By early evening, it gets so cold that I begin to question the wisdom of our decision to stay on. But at dusk, the snow peaks gleam golden, catching the last rays of the sun. The lake meditates in perfect stillness, its surface reflecting the thick white clouds above like so many fluffy pillows. The silence is absolute. As I sip hot chai, I think I could get used to this after all.

Another day, another lake.

Unlike Tso Moriri, Pangong Tso is abuzz with noise and activity. It recently shot to fame as the location of the blockbuster movie 3 Idiots. Murub says, partly amused and partly dismayed, that it has now become a sort of pilgrimage spot for large groups of tourists.

Pangong has always been the more popular lake in Ladakh, the item to be checked off every visitor’s list. For one, it is much closer to Leh than Tso Moriri. And the drive is through the spectacular Chang La pass, which at almost 18,000 feet, is one of the highest motorable roads in the world.

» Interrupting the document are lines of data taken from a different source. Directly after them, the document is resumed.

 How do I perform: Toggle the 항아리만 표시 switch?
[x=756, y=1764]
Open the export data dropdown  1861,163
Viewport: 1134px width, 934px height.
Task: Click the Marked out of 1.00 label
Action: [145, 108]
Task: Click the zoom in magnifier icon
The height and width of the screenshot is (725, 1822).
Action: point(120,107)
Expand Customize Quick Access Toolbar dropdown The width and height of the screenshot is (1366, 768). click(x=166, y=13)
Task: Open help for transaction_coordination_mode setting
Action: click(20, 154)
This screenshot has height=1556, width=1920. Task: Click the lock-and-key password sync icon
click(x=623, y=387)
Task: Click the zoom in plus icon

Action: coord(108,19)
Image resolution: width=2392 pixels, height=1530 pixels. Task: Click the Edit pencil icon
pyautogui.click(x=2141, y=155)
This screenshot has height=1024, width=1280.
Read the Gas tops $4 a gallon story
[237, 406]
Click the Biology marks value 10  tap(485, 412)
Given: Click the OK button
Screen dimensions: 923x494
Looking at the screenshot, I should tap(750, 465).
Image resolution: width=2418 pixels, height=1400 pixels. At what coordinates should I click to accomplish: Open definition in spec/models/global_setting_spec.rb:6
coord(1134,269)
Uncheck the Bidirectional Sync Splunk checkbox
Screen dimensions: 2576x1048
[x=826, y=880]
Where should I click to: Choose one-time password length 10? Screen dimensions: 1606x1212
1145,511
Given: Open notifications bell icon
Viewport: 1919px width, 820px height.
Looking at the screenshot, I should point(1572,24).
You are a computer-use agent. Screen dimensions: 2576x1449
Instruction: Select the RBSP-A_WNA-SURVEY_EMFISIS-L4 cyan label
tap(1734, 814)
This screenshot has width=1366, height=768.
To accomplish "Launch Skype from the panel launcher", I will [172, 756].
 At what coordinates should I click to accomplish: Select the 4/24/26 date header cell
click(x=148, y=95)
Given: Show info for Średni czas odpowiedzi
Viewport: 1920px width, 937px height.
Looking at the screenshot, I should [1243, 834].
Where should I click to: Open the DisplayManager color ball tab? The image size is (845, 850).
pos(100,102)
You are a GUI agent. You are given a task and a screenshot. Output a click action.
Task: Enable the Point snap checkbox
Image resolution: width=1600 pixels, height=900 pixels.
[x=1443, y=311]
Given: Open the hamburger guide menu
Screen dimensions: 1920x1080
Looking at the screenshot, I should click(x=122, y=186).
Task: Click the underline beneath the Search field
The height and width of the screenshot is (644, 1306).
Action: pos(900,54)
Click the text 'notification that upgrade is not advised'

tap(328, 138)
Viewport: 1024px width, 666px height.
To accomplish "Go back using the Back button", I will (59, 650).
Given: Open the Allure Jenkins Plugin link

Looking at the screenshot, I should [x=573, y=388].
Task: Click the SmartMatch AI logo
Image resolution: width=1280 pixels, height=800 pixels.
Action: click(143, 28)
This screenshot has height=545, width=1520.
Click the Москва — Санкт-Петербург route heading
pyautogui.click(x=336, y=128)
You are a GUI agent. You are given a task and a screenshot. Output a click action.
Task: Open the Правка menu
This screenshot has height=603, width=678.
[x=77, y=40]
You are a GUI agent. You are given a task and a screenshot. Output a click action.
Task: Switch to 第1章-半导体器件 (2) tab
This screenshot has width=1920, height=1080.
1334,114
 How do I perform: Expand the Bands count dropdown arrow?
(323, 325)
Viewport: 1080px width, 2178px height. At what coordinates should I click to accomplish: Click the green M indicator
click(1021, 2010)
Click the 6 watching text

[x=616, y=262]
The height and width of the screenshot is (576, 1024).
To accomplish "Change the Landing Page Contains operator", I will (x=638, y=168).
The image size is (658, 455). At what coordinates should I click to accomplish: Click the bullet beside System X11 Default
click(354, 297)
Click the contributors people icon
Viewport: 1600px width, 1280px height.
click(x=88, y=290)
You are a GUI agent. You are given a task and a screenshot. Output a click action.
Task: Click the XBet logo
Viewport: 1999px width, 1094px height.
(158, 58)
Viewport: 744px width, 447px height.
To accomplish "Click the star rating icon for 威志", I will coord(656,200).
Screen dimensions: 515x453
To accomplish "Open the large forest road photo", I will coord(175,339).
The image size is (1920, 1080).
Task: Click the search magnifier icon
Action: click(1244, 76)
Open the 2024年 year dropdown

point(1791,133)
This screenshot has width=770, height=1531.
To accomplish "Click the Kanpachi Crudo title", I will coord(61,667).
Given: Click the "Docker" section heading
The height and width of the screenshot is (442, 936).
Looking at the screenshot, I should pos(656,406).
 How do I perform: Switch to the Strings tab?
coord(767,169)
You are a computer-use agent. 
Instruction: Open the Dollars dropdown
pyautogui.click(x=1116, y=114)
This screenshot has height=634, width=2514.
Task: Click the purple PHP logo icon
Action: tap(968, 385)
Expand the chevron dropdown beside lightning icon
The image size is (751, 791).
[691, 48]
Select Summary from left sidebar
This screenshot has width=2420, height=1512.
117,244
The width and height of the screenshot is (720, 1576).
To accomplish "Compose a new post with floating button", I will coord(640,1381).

With plans to spend the night at Pangong, we start from Leh late in the morning, unlike the peppy daytrippers who leave at dawn. The Himalayas are clothed in fresh snow, and we drive through a narrow road that is part earth, part slush. At Chang La, breathless and disoriented, we pose for the mandatory photographs with stilted smiles on our faces. The discomfort lingers long after we have descended, but is forgotten at the first glimpse of Pangong, a sapphire band shimmering afar.

At Pangong, several camps are already in business and some local homes have opened their doors to curious visitors. By the lakeside, a child plays with flat stones; his own version of the Buddhist meditative practice of stacking stones. A group of young men dare each other to wade into the freezing water, till one of them finally does it. Predictably, he does not last very long and I notice that his lips look almost as blue as the water by the time he steps out.

As at Tso Moriri, I could spend all evening here, gazing at the varied blues of the lake. Pangong is much much longer, at over 134 kilometres, of which only one third is in India and the rest in Tibet. Apart from the brown-headed gulls that clamour for pieces of bread or biscuits that tourists throw their way, large herds of Kiangs (Tibetan wild asses) are found grazing on the banks.

Ladakh has a way of holding on to you and never letting go. Long after I am back in my urban jungle, I keep playing it all back in my mind. I remember the time I spent in meditation at Thiksey monastery, as the monks went about their morning prayers. And the long walks and lively chats with the vendors at the street market in Leh. Above all, I think of that evening at Tso Moriri. Who knew solitude could be so soothing?